Foreign Minister Shah Mahmood Qureshi told a press briefing on Monday that negotiations between the two sides were "the only way forward" in Afghanistan.
"The delegation is in Islamabad and we will have a round of talks with them tomorrow as part of efforts aimed at (building) mutual confidence," Qureshi said.
"This is for Afghans to reconcile, and our task is that of facilitator."
"The main objective is to secure peace and the next phase should be the start of intra-Afghan dialogue."
Talks between the Taliban and the Afghan government stalled again in the wake of a controversial prisoner swap.
The both sides had signaled they were prepared to start negotiations immediately after the Muslim festival of Eid, which ended earlier this month.
The swap has stumbled over the final few hundred prisoners. Kabul is reluctant to release 'dangerous' Taliban militants tied to deadly attacks.
In October 2019, Mullah Abdul Ghani Baradar – the Taliban's co-founder who spent eight years in Pakistani custody – led a delegation to Islamabad ahead of a deal the insurgents signed in February with Washington.
On Sunday, Taliban spokesman Suhail Shaheen tweeted that Baradar and other negotiators would discuss "recent developments in Afghanistan's peace process, relaxation and facilitation of peoples' movement and trade between the two neighboring countries."
Islamabad has said its influence over the Taliban encouraged the militants to join talks with the United States.
Tensions remain between Islamabad and Kabul, with the administration of President Ashraf Ghani frequently blaming Islamabad for allegedly sheltering, funding and supplying the Taliban.
Pakistan, which was one of only three countries to recognize the Taliban regime in the 1990s, denies the claims.
Kabul says elements in the Pakistani spy agency, Inter-Services Intelligence (ISI), are to blame for supporting the Taliban.
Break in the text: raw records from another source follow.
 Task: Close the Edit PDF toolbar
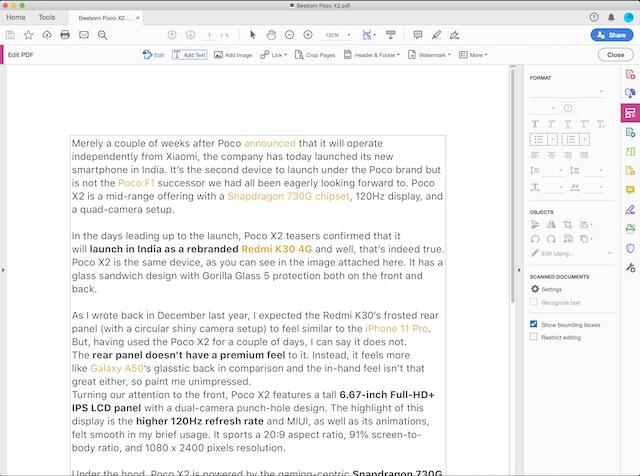click(613, 55)
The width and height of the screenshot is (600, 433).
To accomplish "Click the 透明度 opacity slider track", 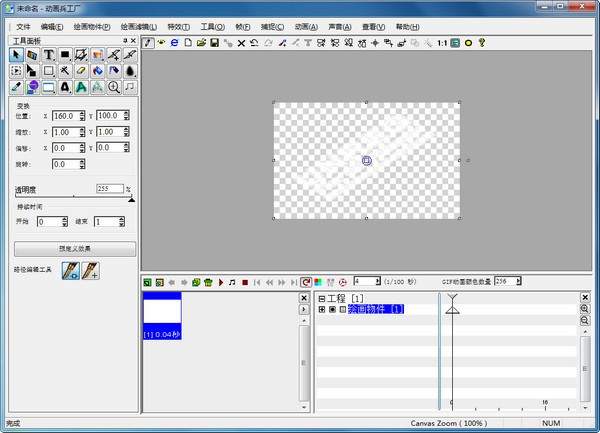I will [72, 198].
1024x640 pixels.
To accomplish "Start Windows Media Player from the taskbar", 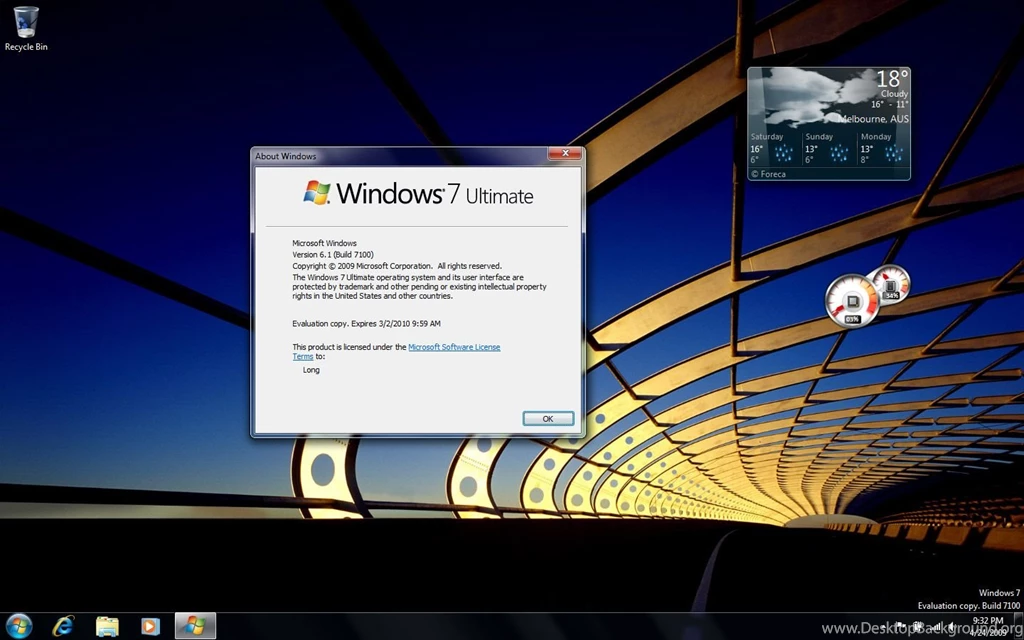I will pos(150,624).
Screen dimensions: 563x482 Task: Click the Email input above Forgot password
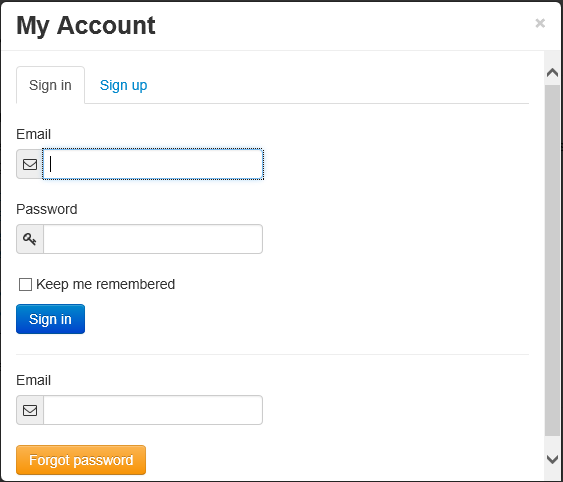pos(153,410)
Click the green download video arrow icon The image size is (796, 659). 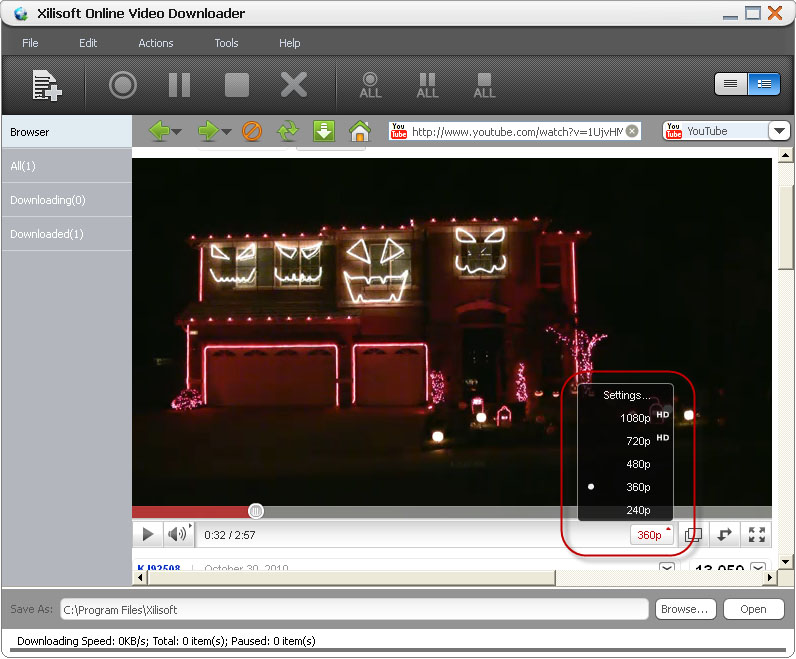pyautogui.click(x=324, y=131)
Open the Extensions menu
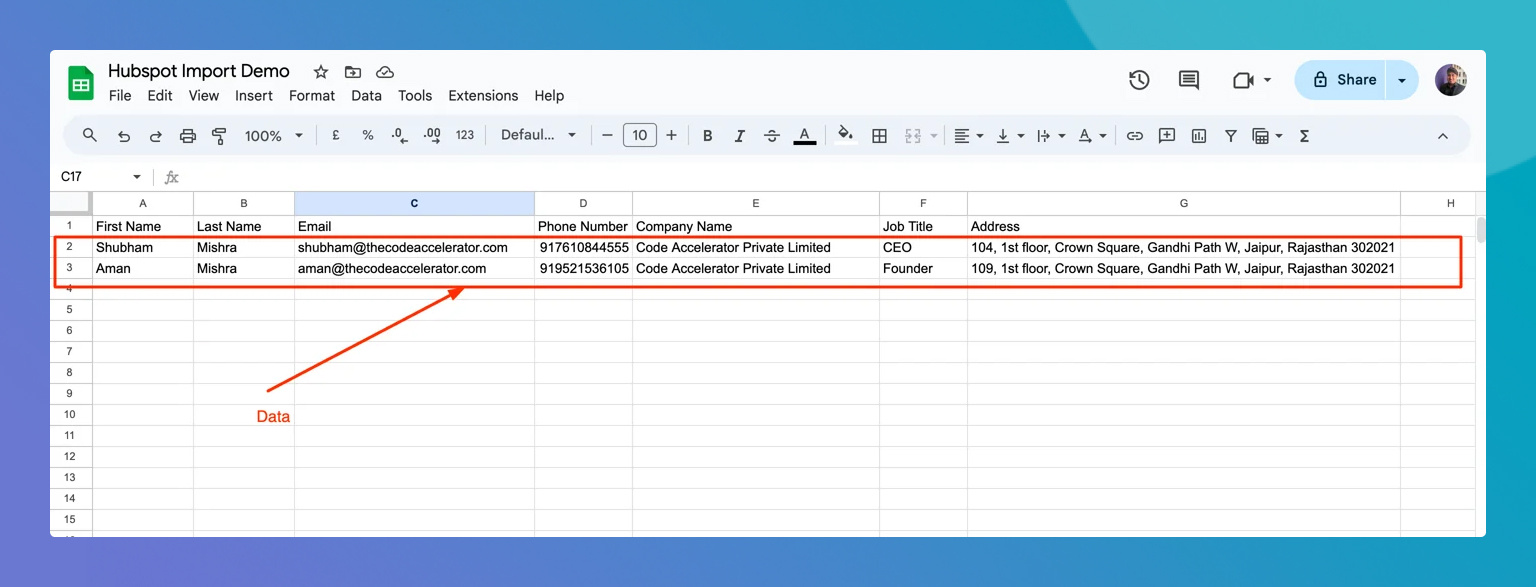This screenshot has height=587, width=1536. [483, 96]
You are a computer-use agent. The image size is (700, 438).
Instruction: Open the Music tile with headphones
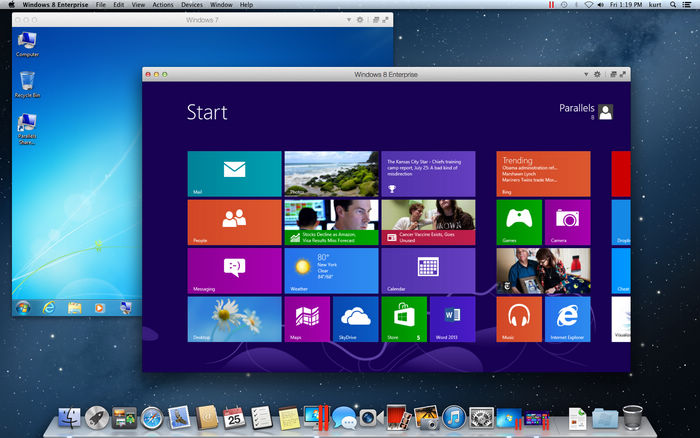click(x=518, y=318)
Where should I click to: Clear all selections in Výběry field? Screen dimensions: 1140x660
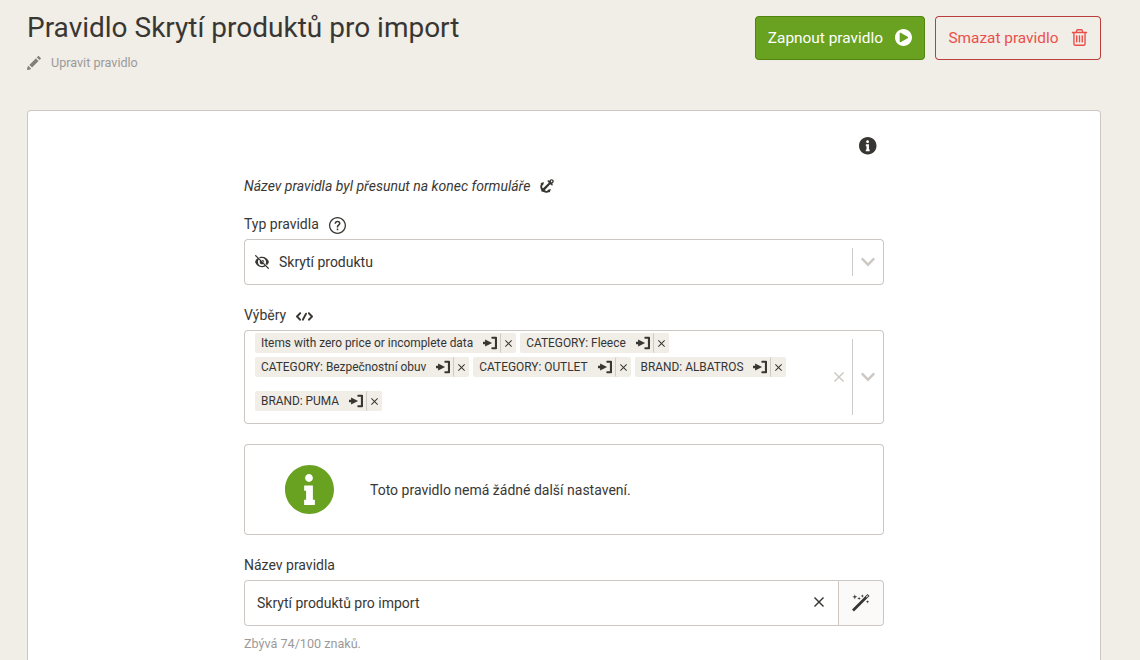(x=839, y=377)
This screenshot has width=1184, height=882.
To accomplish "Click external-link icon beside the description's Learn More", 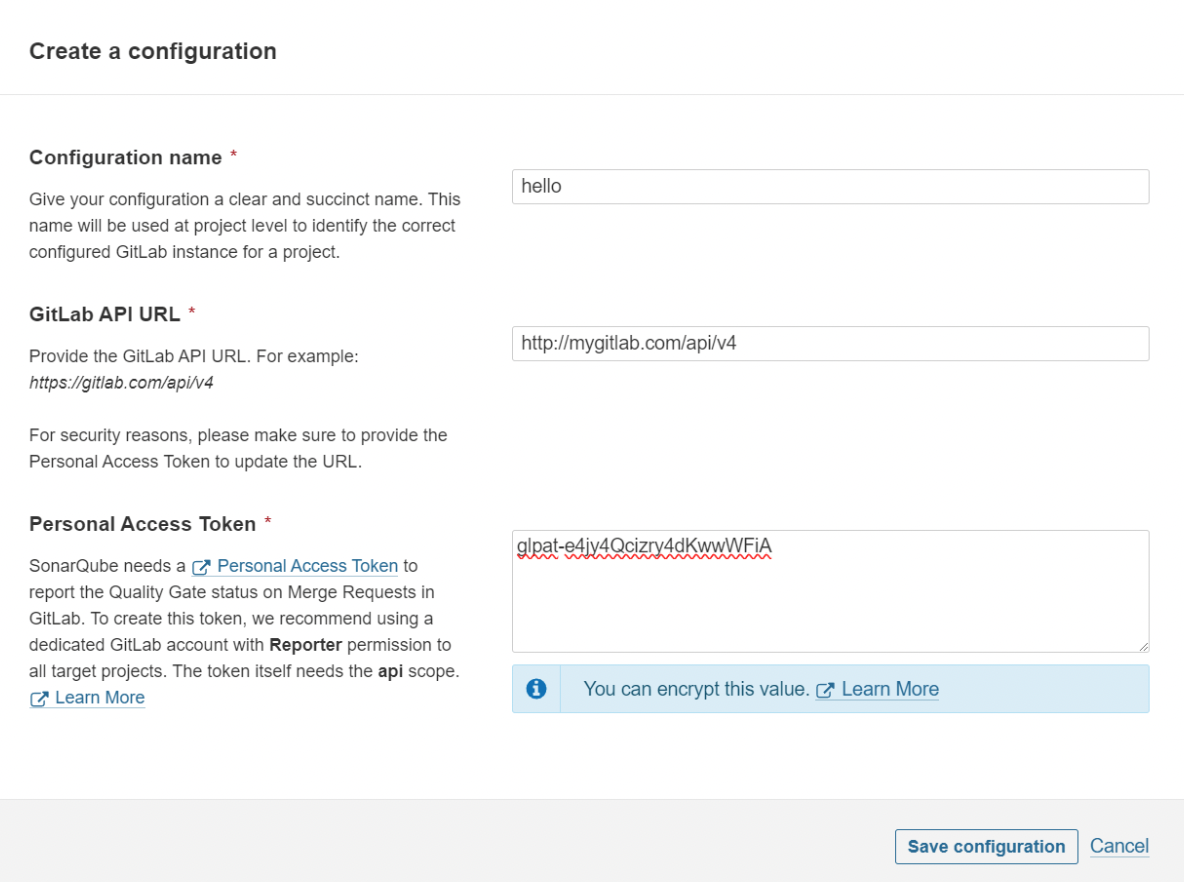I will point(39,699).
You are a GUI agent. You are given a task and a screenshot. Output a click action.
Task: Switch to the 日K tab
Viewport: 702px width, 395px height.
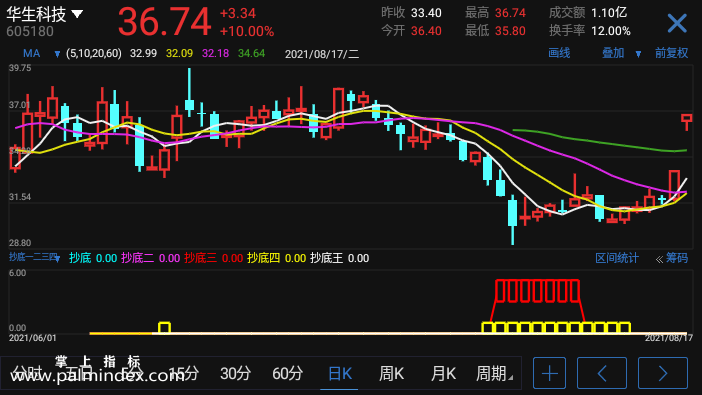click(x=340, y=373)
Islamabad blames the Afghan government for giving refuge to militants on its side of the border.
Afghanistan has been gripped by insecurity since the United States and its allies invaded the country as part of Washington's so-called war on terror in 2001. Many parts of the country remain plagued by militancy despite the presence of foreign troops.
Senior civilian and military officials in Islamabad have frequently said the US government is making Pakistan a scapegoat to cover Washington's failure in Afghanistan.